John Anthony, 6, walks along the shore. (Photo by John D'Arpino)

I opened the email with the subject line "Fun at Fogland," and there were photographs of two beautiful children playing at the beach.

“You know how grandparents are … my 2 youngest,” wrote John D'Arpino, a Tiverton resident and follower of this blog.

Consequently, the pictures triggered memories of me and my little brother. As children, we lived here in our own little world by the sea.

These days it is difficult to recapture the utter joy and timelessness of childhood and eradicate the noise and obligations of the adult world. But I try.

Yet, sometimes when I invite someone to visit our summer house for the first time, I am able to see the world again through child’s eyes.

This week I spent a day at the beach with Beth, a dear friend and colleague.

Even after all these years, I am still drawn to the simple beauty of this town, the white country church, the winding stone walls, the first glimpse of the sparkling Sakonnet surrounded by farmland as you make the hairpin turn on Fogland Road.

So I understood perfectly when Beth got lost, passing by Four Corners Grille where we were to meet for lunch, because she was captivated by the scenery.

Isabella, 8 (John D'Arpino)
Arriving at the beach house, we parked on the front lawn and slowly ambled along the little streets.

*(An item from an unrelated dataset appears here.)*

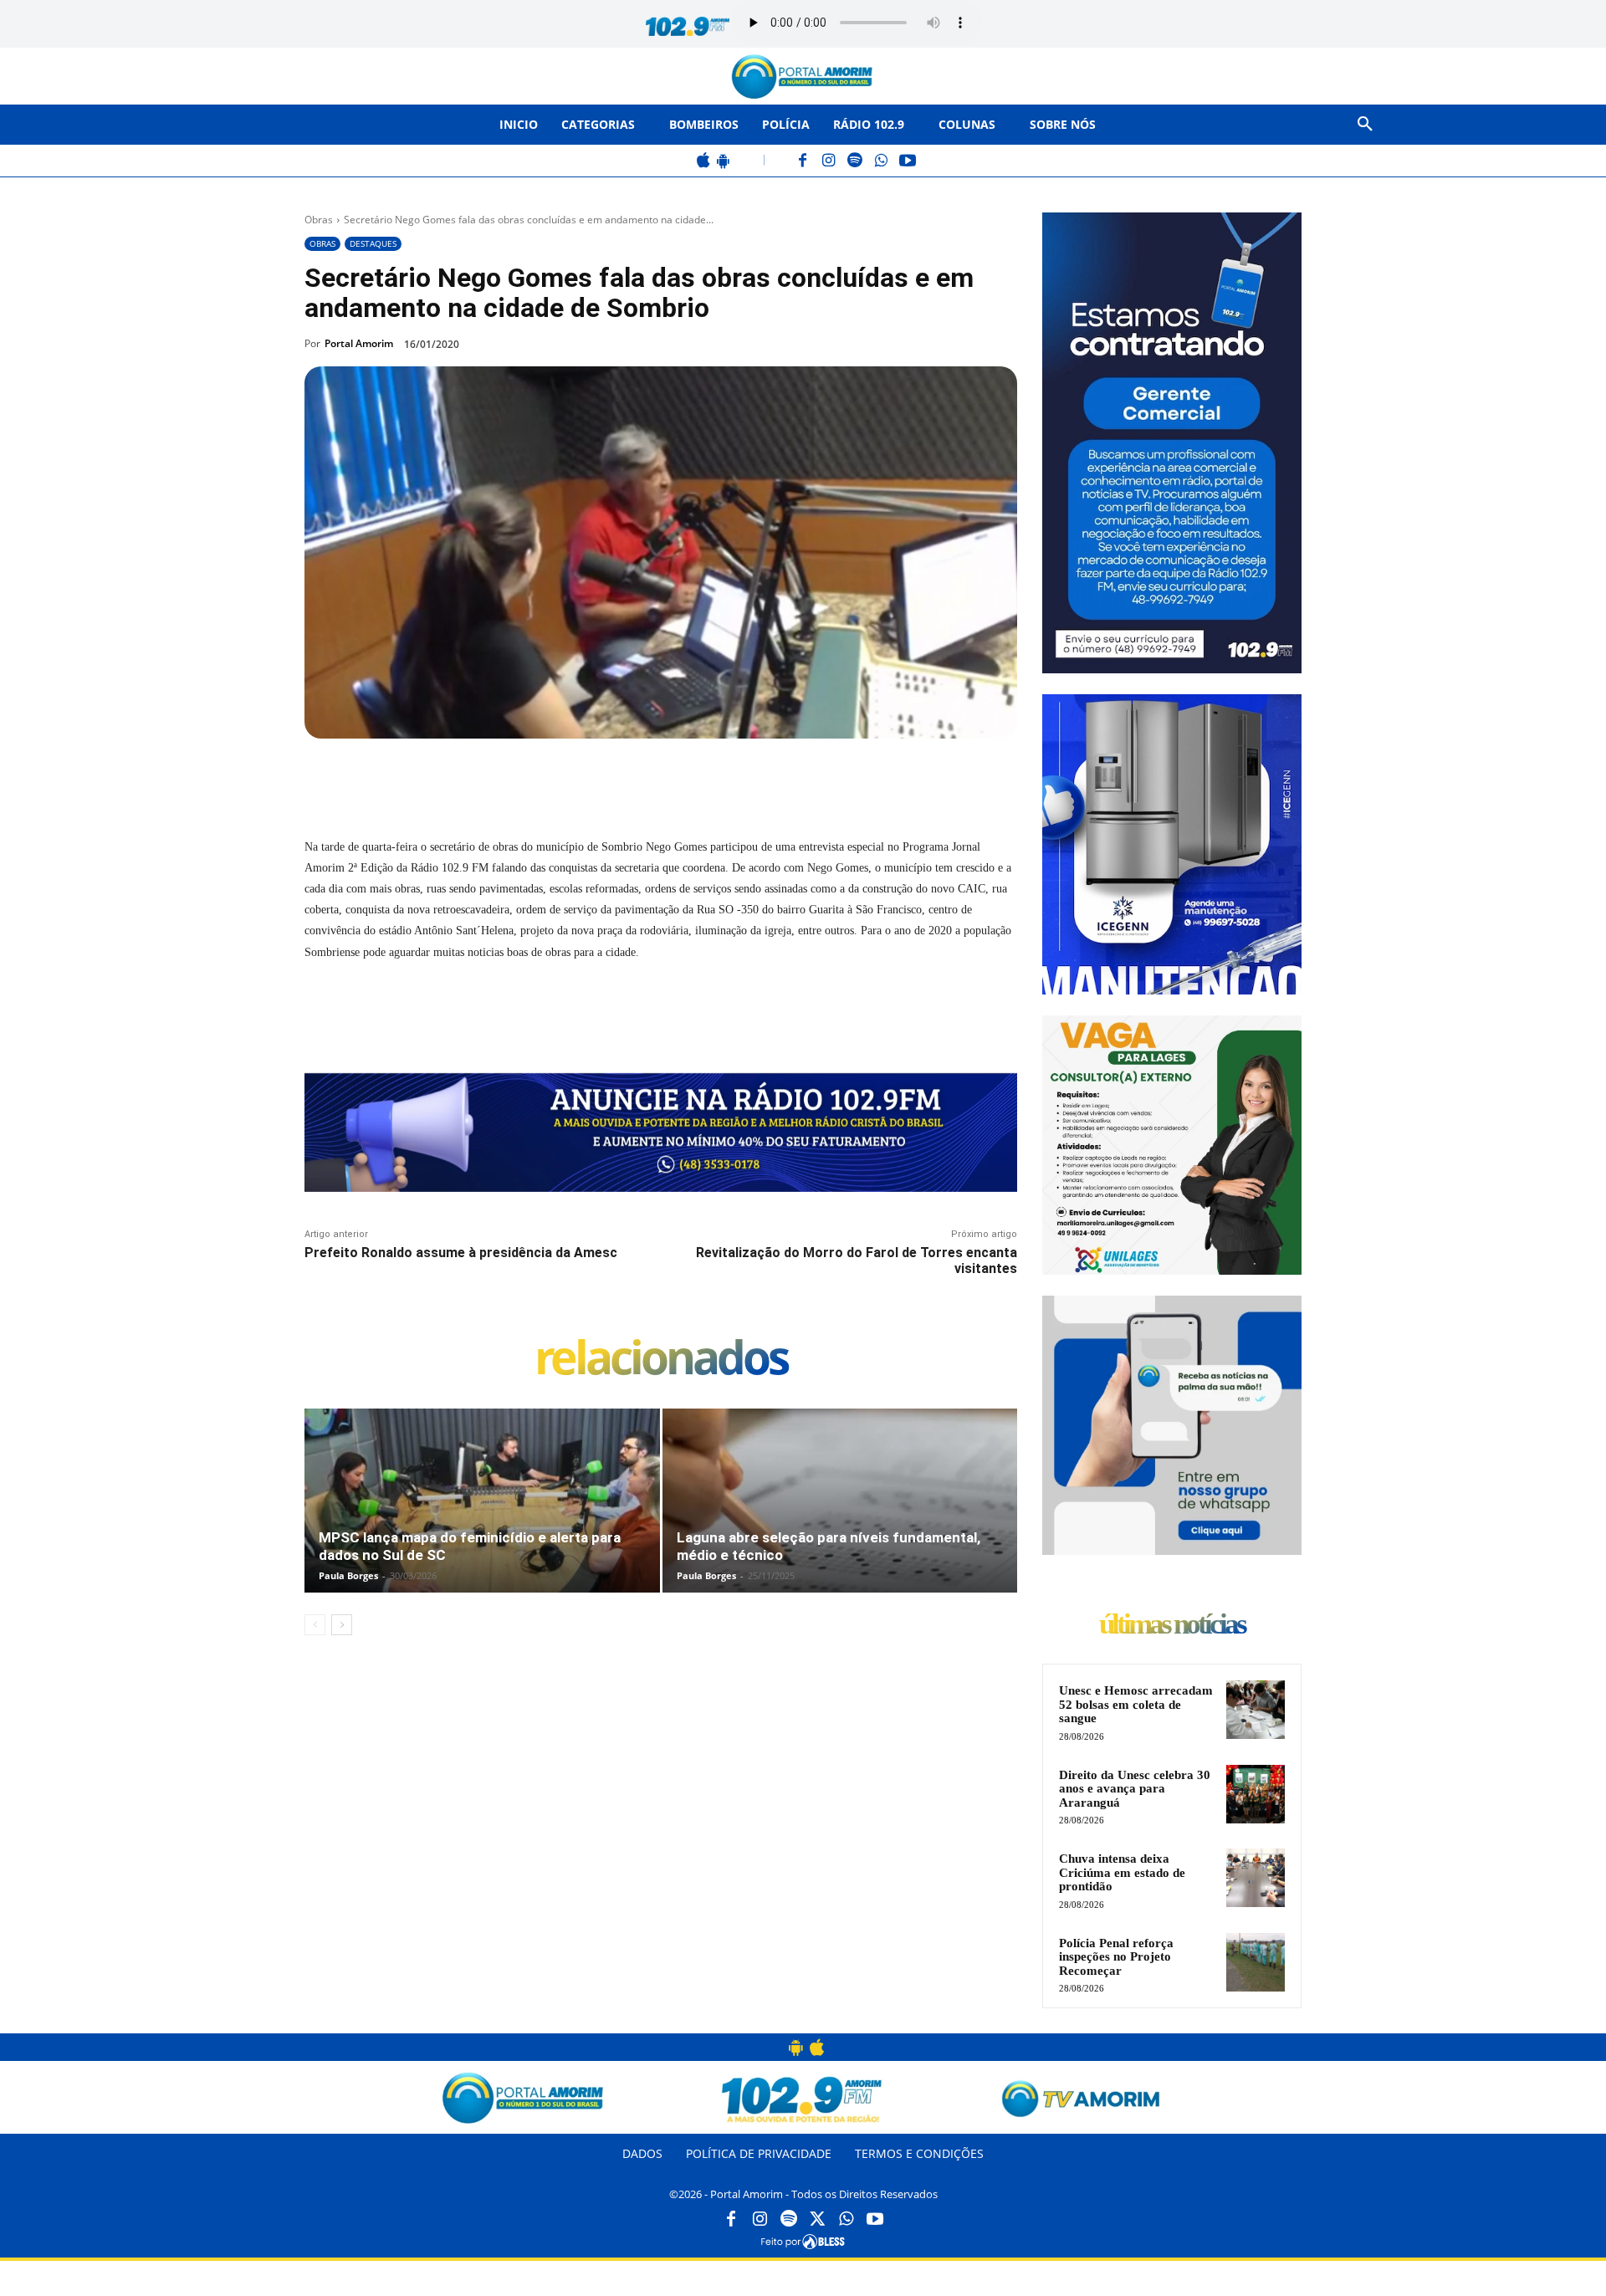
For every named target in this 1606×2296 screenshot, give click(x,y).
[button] (1365, 125)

We sat on the bench overlooking the Sakonnet, offering a panoramic view of the seacoast of four towns, Tiverton, Little Compton, Middletown and Newport.

Then we walked the seashore, and I took her back in time to my childhood days of endless sunny summer hours – swimming and jumping the waves, netting crabs in the salt marsh, climbing in the boat at the crack of dawn, fishing for flounder, digging for clams in muddy waters at low tide, reading under a shady tree and sometimes doing nothing at all.

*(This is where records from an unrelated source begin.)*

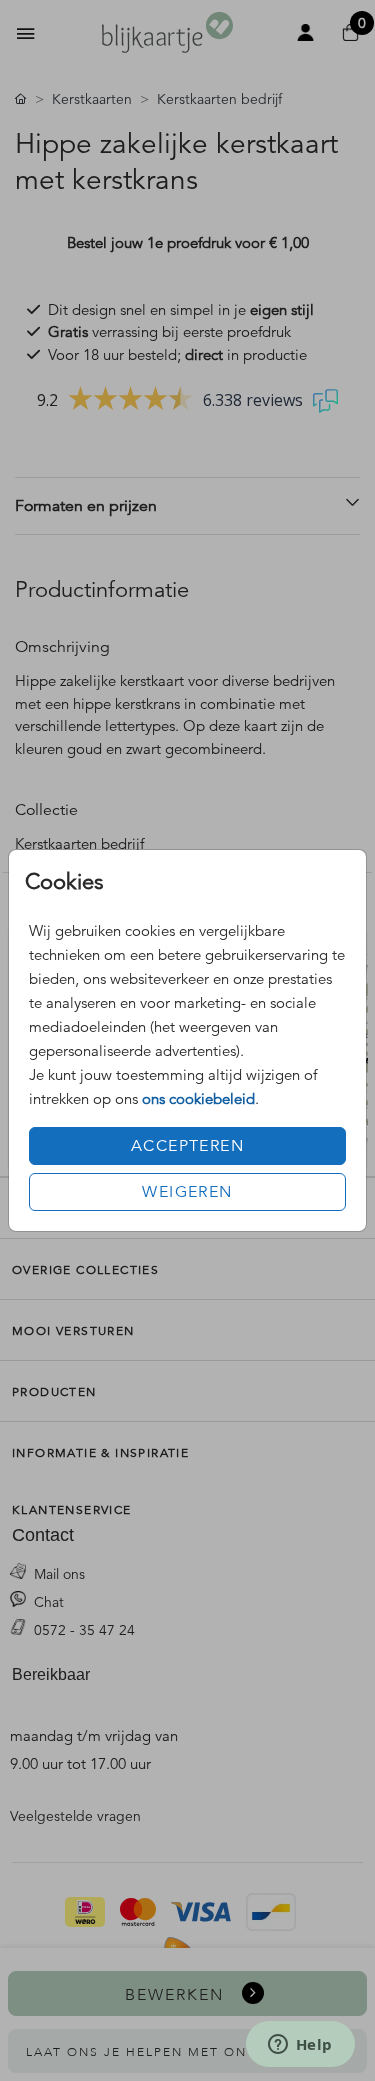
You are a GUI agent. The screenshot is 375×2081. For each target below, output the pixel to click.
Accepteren (187, 1146)
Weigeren (187, 1192)
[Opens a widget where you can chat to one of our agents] (300, 2046)
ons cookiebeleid (198, 1098)
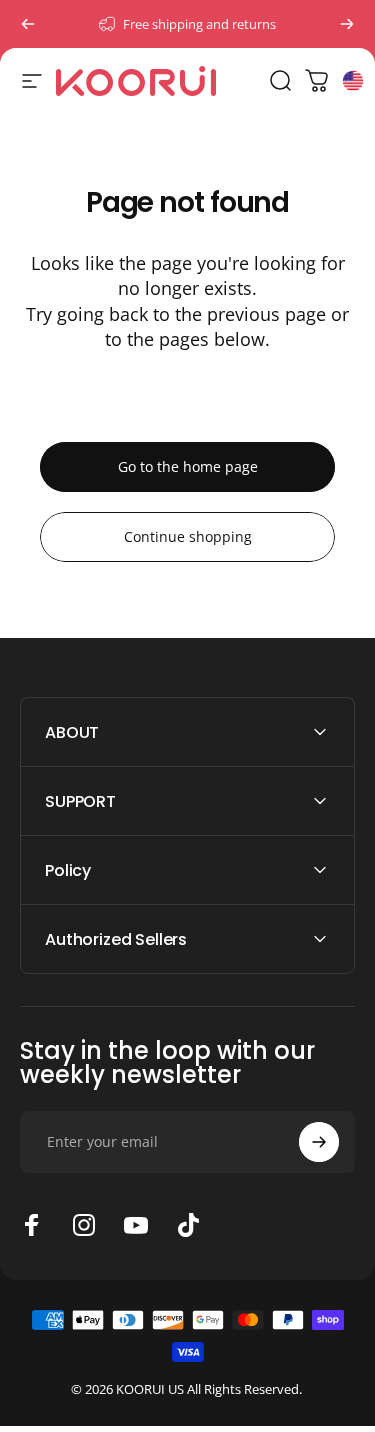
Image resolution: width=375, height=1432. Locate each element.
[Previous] (28, 24)
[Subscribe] (319, 1142)
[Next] (347, 24)
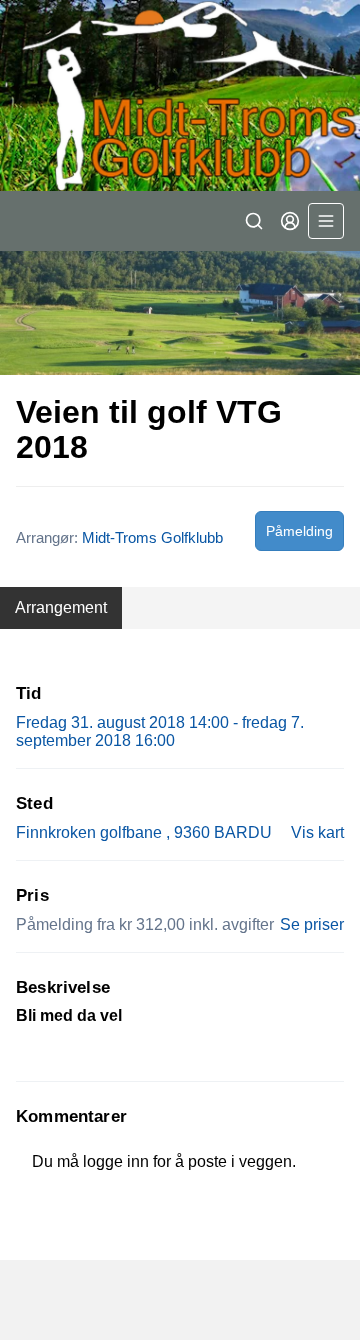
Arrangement (61, 607)
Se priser (312, 924)
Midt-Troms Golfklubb (152, 537)
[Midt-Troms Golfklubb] (180, 95)
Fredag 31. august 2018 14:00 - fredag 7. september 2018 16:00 (160, 731)
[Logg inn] (290, 221)
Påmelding (299, 531)
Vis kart (317, 832)
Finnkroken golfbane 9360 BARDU (144, 832)
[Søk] (254, 221)
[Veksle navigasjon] (326, 221)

In the company of seagulls and sandpipers, we sat on a boulder, where we seemed sadly out of place.

The world we inhabit together is not at all like this; it is noisy and hyperactive.

In the Newsroom, we are bombarded with the sounds of scanners, TVs, striking keyboards, ringing phones and a barrage of voices conducting interviews.

Moreover, there are the deadlines to contend with, which motivate us to work faster and faster.

We sit near each other and rarely have time to talk.

But here at the seashore, we lose track of time as we converse; and there are pleasant spaces of silence, where we are content to just listen to the crash and fall of the waves.

“If you carry your childhood with you, you never become older,” wrote British playwright Tom Stoppard.  

Perhaps one of the special gifts the sea offers is this freedom to be our younger selves, free of entanglements and open to possibilities like a child at play.